José Eduardo Valadés

El agua de grifo está muy contaminada por plomo en muchos países. Principalmente en Europa y Estados Unidos. El plomo también llega a los mantos acuíferos a través de la basura, tanto la producida en casa como en los tiraderos industriales.

El arsénico es otro veneno presente con regularidad en el agua y estrictamente vigilado por distintos gobiernos. 

La radioactividad es otra amenaza que se transmite por agua potable. Lo más amenazante de la radioactividad en el agua es su desplazamiento, contrario a lo que ocurre en la tierra, donde la radiación es relativamente contenida por la arcilla, en el agua sigue viajando indefinidamente, causando mutaciones, cánceres y daños genéticos a millones de kilómetros. Se calcula que derrames radioactivos como los de Chernobyl o Fukushima tendrán efectos en la salud durante 300 años.

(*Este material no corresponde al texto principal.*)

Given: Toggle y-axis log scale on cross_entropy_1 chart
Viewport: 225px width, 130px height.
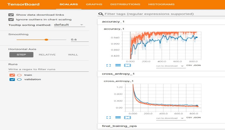Looking at the screenshot, I should pos(118,117).
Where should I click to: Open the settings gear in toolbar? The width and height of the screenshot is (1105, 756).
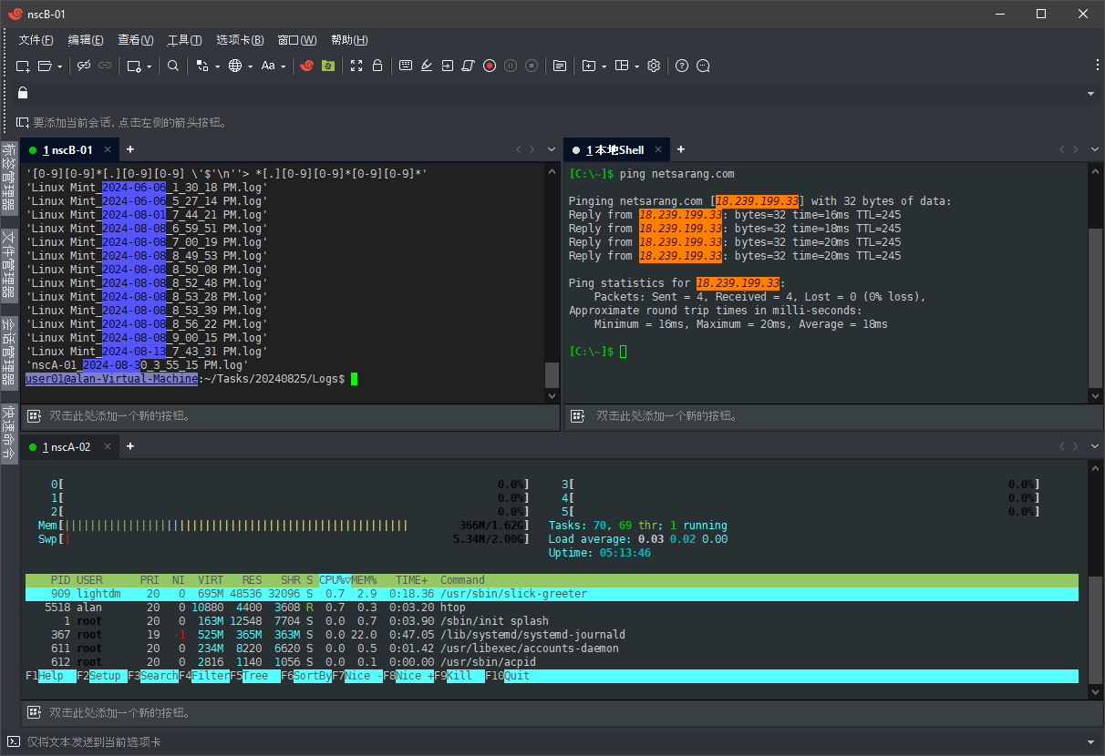tap(654, 66)

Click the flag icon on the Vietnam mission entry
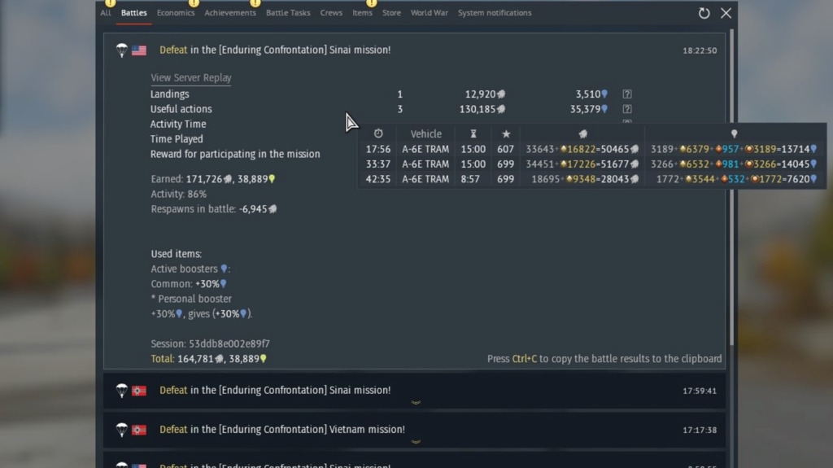139,430
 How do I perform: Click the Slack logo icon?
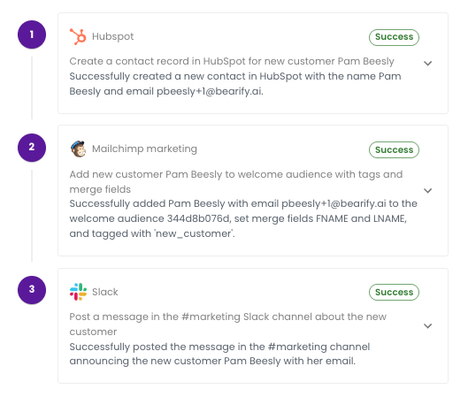coord(78,292)
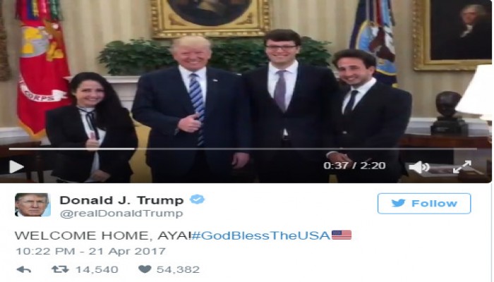Click the 0:37 / 2:20 time display
The width and height of the screenshot is (494, 282).
pyautogui.click(x=354, y=166)
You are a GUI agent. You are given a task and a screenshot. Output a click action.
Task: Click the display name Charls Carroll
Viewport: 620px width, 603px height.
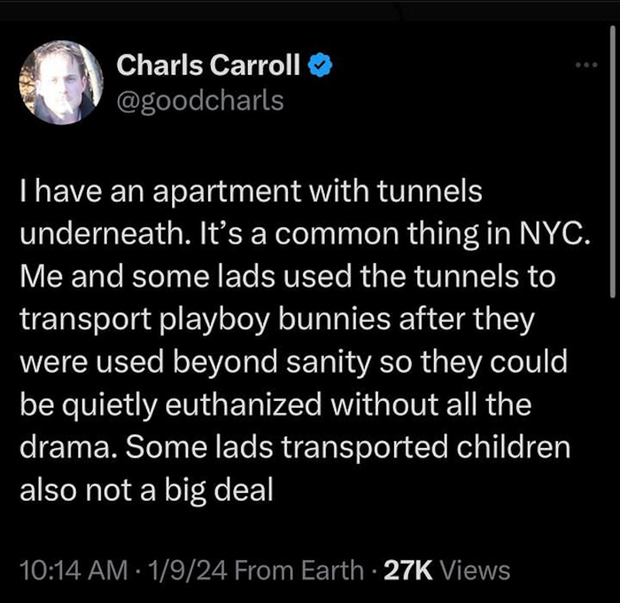click(x=208, y=65)
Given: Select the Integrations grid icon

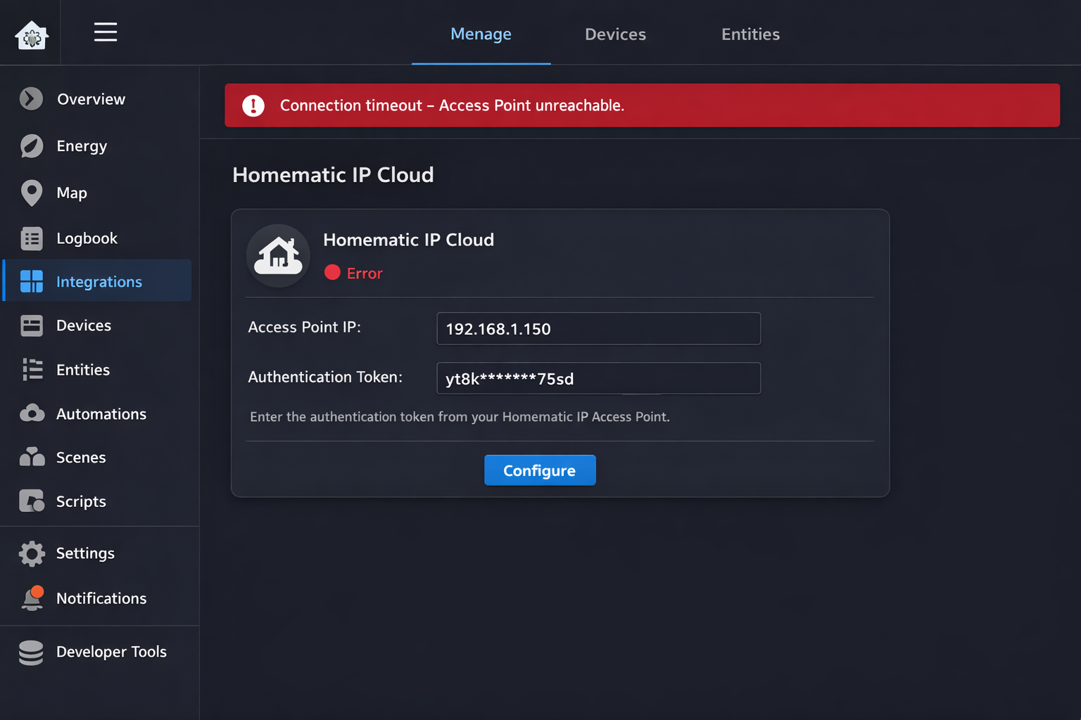Looking at the screenshot, I should point(31,281).
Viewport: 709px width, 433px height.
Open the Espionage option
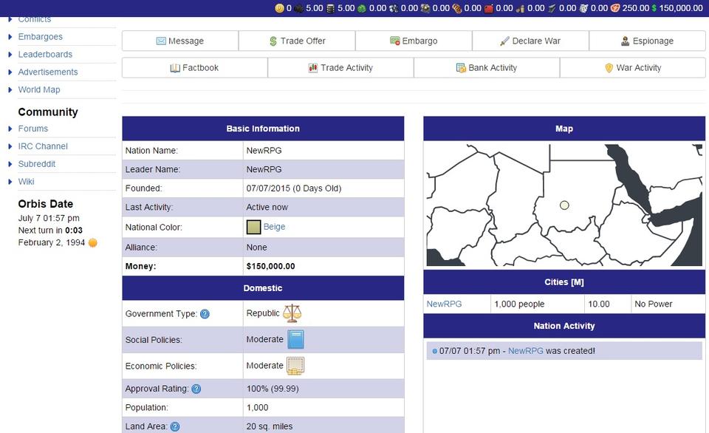[647, 41]
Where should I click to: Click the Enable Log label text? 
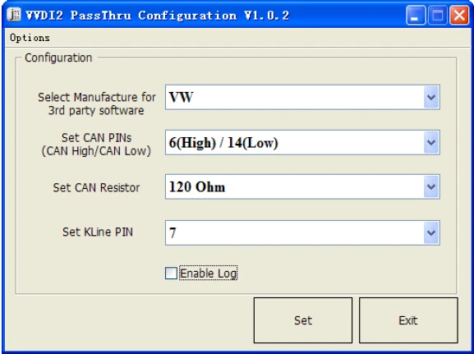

También el aluminio en el agua es una amenaza real, que sin embargo es vigilada en muy pocos lugares. Sólo Canadá y Australia tienen reglamentaciones estrictas sobre los niveles de aluminio en el agua, y se estima que en algunos países supera hasta en 6 mil por ciento las dosis consideradas seguras.

Tristemente, los métodos tradicionales de purificación del agua no eliminan por completo estos contaminantes; en cambio, sí se deshacen de nutrientes esenciales en el agua, como el boro y otros minerales benéficos. El boro es un nutriente esencial que, por primera vez en la historia de la humanidad, se está volviendo difícil de conseguir.